Mar 23

How to record analog audio on Linux

Category: Linux,multimedia   — Published by goeszen on March 23, 2022 at 10:06 pm

alsamixer interface on CLI
The alsamixer main interface, useful to debug and review audio issues on Linux

In case you want to record analog audio on your Linux machine, here are some hints on how to get it working, debug muted audio or unmute channels and how you can actually hear what you are recording.

Monitoring your Line-In Interface

So you've plugged a line-out audio source (like the cinch cables coming from a tape deck or similar, via a cinch-to-headphone plug adapter) into the line-in connector of your sound card but you are not hearing anything? Then this next thing is the the most important step for you:
You need to load a pulse audio module that actually establishes a loop back / monitoring line on your system!

I've found this hint via this post.

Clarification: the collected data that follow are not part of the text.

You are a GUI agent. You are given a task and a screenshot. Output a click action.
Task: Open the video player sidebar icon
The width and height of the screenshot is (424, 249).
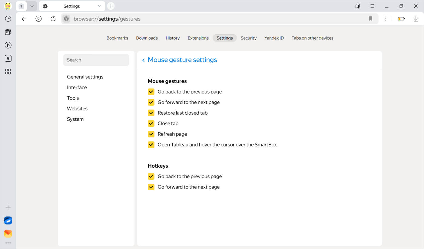pos(8,45)

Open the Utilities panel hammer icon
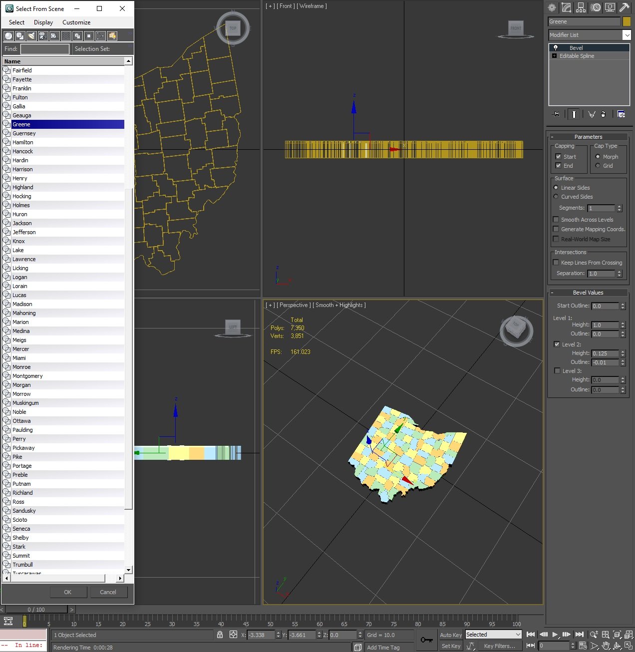tap(624, 7)
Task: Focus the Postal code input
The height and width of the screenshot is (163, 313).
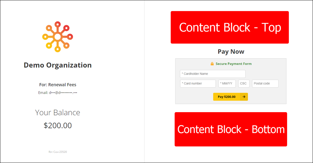Action: tap(265, 84)
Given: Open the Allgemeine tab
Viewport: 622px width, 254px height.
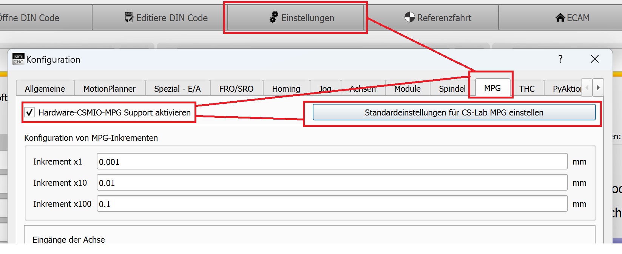Looking at the screenshot, I should [45, 89].
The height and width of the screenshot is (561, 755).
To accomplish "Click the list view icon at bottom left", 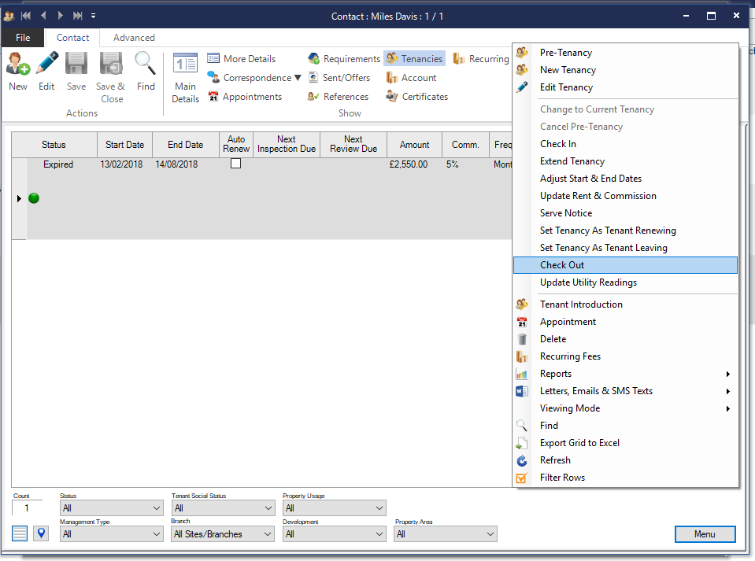I will pyautogui.click(x=20, y=533).
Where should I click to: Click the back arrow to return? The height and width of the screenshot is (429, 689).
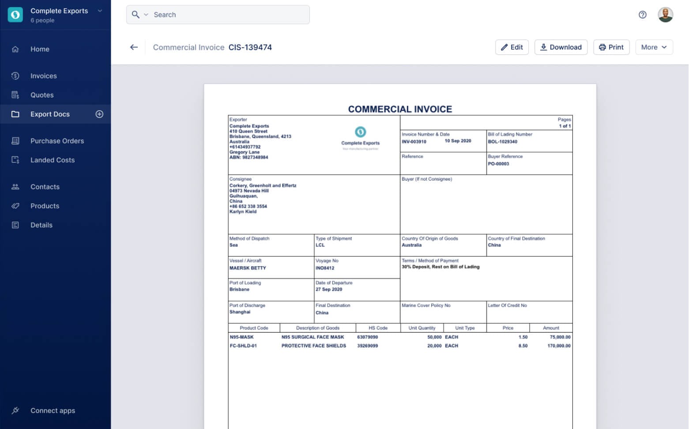134,47
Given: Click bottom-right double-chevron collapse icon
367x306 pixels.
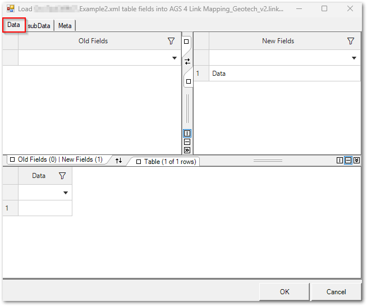Looking at the screenshot, I should [x=356, y=161].
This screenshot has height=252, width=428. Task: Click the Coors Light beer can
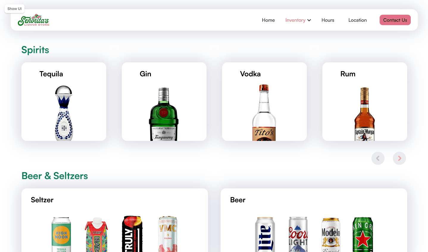[298, 234]
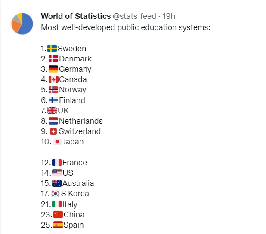Click the Switzerland flag emoji
266x234 pixels.
click(x=53, y=131)
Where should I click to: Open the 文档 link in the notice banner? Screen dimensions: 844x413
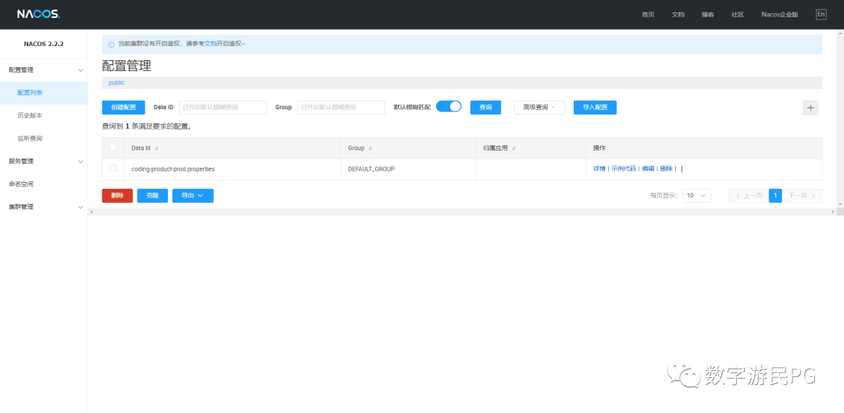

The thing is that you might think "plug it in and it will automagically just work" - well it doesn't. By default, the line-in input is not routed to the line-out audio output of your system. So execute this command to load the pulse audio module on runtime:

$ pactl load-module module-loopback

Check your line-in / capture device audio level

Use alsamixer to level your capture device and audacity to record
Use alsamixer to level your capture device and audacity to record

Go to the command line and fire up alsamixer.

This command line interface based tool will show you far more channels on your sound card than the standard system dialog. Use the arrow keys to navigate left to right through the channels and use the "M"-key to mute/unmute a selected channel.

Make sure the master volume is all the way up. Also, let some music running on your sytem and check through which sink your system is playing back audio normally and dial that up to 100% (if you're connected to some other amplifier and this external device actually does the volume control) or set it to your preferred level. In my case the channel for output was "front".

Look for a channel called "line boost" or similar and check if it is not too far up. On my system I had boost to zero.

Then look for a "recording device". In the screenshot above it's called "Aufnahme" and has a level of 22. With my well saturated line-in signal I leveled it to this mark so the audio had proper headroom and wasn't too low. Use audacity's audio levels to dial it in and use your ears to hear where distortion kicks in and then dial back a bit.

Use Audacity audio editor to record

For me, audacity was the best solution to actually record audio. It has a drop-down selector in the upper left where you can select available input sources. In my case it was the source named "default" but that may be different in your case.

As said in the previous paragraph, play with audio levels for the "recording" line-in connector strip / channel. You can run a recording while you do that so you see the waveform. Then adjust your audio level in alsamixer in a way that audacity gives you a nice fat audio histogram without clipping. Ah, one last thing, before you record anything in audacity, make sure to adjust your project bitrate and sample rate to your liking.